(WHAT YOU HAVE TO DO): Only one range belongs in the answer: the line holding "southslopenewss.com (643, 1423)" through the last line of the records, reproduced as is.

Stored items from a collection
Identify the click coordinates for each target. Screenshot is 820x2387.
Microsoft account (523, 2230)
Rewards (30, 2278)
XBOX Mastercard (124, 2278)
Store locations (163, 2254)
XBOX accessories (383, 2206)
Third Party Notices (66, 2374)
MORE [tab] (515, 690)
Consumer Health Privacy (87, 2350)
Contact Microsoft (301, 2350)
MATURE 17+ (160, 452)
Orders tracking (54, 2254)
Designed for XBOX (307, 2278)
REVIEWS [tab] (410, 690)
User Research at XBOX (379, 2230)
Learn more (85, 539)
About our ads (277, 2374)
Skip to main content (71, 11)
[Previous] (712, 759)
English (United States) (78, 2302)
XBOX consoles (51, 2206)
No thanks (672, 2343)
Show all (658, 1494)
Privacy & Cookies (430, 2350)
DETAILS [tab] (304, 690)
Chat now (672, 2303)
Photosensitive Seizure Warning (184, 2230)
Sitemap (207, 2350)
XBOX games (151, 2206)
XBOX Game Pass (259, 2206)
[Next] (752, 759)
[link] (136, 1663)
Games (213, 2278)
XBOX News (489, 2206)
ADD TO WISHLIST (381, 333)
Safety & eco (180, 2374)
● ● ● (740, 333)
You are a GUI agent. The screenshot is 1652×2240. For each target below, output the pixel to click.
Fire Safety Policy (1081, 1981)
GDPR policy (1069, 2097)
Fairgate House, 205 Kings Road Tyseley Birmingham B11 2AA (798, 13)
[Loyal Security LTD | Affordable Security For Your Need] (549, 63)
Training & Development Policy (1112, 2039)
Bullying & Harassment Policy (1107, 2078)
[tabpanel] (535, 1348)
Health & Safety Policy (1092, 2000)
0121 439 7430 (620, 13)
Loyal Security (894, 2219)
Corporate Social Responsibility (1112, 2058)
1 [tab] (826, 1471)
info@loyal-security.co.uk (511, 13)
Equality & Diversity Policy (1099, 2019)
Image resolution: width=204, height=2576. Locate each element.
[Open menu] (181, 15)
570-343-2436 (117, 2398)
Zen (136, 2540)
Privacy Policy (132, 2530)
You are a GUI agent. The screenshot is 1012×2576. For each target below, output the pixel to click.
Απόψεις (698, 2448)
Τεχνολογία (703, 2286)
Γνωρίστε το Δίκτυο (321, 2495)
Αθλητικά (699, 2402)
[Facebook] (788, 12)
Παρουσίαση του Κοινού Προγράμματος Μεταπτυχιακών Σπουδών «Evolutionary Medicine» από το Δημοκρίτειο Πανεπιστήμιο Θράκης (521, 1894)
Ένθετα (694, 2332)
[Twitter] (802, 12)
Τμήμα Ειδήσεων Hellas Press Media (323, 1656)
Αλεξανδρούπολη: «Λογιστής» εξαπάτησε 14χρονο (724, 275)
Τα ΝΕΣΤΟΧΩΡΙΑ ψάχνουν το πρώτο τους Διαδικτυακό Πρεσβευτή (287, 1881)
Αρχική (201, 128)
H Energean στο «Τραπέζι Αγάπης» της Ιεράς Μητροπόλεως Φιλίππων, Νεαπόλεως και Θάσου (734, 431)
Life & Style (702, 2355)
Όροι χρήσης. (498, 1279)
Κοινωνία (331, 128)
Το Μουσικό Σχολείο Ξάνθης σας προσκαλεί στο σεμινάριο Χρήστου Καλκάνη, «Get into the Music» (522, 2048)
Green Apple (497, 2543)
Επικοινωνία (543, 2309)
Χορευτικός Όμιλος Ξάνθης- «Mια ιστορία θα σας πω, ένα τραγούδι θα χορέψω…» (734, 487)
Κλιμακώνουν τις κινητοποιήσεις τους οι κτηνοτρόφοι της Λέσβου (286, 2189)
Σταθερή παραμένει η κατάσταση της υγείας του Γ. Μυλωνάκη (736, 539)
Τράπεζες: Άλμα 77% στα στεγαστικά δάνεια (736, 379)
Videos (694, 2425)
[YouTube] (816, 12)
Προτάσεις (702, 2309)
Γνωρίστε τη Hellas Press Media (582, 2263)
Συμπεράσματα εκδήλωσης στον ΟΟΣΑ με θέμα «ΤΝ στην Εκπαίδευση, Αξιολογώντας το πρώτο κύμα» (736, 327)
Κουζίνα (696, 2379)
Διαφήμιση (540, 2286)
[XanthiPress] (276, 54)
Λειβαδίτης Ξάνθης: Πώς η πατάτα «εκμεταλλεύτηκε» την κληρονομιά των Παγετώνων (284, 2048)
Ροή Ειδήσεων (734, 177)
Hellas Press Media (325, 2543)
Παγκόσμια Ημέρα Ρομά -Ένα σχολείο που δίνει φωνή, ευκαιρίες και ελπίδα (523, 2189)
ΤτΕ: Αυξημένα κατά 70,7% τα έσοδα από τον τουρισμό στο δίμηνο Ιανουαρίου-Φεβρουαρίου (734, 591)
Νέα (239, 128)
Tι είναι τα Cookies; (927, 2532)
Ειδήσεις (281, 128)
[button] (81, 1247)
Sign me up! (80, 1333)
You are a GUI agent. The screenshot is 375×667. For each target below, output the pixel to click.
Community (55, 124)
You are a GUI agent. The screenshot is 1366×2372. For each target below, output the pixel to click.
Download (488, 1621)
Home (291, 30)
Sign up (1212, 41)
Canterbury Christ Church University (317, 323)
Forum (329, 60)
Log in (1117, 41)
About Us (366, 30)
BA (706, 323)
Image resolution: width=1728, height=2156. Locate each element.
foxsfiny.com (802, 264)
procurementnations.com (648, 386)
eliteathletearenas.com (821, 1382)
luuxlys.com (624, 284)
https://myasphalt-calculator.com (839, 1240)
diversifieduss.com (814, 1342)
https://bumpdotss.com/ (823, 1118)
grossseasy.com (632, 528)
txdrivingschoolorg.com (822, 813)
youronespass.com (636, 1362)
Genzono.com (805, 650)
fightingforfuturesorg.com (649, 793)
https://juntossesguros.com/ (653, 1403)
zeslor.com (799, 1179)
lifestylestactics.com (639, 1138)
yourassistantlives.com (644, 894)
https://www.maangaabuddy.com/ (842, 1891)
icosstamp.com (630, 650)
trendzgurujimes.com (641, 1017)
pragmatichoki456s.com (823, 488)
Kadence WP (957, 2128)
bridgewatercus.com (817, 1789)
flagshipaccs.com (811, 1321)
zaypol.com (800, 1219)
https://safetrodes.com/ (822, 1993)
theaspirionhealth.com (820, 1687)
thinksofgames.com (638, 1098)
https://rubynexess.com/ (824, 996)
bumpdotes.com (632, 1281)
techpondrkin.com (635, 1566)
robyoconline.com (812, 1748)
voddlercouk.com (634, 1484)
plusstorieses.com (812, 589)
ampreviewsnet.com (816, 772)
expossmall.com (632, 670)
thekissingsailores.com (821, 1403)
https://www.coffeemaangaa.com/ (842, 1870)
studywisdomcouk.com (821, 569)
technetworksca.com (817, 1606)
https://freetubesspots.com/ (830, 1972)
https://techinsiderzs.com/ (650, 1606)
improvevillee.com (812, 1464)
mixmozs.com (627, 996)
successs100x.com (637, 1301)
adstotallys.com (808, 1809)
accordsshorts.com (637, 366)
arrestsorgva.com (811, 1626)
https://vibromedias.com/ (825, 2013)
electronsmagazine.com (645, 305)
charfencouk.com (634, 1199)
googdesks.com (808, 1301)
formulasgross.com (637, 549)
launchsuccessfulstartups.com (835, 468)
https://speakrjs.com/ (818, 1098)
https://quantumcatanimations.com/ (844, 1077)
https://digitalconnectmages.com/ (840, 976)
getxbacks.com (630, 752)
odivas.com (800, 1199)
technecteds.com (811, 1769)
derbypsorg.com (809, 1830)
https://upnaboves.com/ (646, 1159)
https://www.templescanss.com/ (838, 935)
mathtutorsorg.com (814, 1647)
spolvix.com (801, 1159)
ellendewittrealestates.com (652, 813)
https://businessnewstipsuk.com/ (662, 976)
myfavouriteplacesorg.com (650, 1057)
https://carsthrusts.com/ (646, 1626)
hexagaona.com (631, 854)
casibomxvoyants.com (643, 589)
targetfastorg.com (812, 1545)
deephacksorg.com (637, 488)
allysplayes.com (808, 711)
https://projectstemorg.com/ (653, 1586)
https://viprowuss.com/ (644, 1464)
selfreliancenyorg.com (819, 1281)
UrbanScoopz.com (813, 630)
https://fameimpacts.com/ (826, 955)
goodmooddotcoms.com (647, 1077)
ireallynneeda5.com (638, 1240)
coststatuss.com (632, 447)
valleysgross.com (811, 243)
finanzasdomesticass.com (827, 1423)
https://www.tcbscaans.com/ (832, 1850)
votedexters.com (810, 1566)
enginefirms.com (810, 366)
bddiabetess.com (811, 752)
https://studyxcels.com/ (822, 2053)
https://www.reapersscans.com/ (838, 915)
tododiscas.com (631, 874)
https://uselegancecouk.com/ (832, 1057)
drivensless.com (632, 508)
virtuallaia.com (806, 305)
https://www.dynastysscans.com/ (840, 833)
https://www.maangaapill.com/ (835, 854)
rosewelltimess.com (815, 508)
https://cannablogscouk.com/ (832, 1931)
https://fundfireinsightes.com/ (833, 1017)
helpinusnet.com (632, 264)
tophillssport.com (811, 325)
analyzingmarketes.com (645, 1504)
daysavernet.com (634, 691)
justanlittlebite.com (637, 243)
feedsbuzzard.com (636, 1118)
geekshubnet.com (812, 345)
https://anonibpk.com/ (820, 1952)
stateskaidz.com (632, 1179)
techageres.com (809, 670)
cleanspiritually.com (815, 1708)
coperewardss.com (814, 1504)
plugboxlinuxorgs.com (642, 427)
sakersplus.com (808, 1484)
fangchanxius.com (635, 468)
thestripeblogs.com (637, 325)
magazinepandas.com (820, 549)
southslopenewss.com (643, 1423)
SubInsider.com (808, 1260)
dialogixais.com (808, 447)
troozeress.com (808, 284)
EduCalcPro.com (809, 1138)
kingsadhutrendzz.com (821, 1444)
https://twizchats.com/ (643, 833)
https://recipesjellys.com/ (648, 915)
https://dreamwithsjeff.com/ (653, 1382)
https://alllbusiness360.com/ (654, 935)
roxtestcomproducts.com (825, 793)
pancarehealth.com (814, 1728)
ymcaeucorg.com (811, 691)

(WRITTEN ANSWER):
southslopenewss.com (643, 1423)
SubInsider.com (808, 1260)
dialogixais.com (808, 447)
troozeress.com (808, 284)
EduCalcPro.com (809, 1138)
kingsadhutrendzz.com (821, 1444)
https://twizchats.com/ (643, 833)
https://recipesjellys.com/ (648, 915)
https://dreamwithsjeff.com/ (653, 1382)
https://alllbusiness360.com/ (654, 935)
roxtestcomproducts.com (825, 793)
pancarehealth.com (814, 1728)
ymcaeucorg.com (811, 691)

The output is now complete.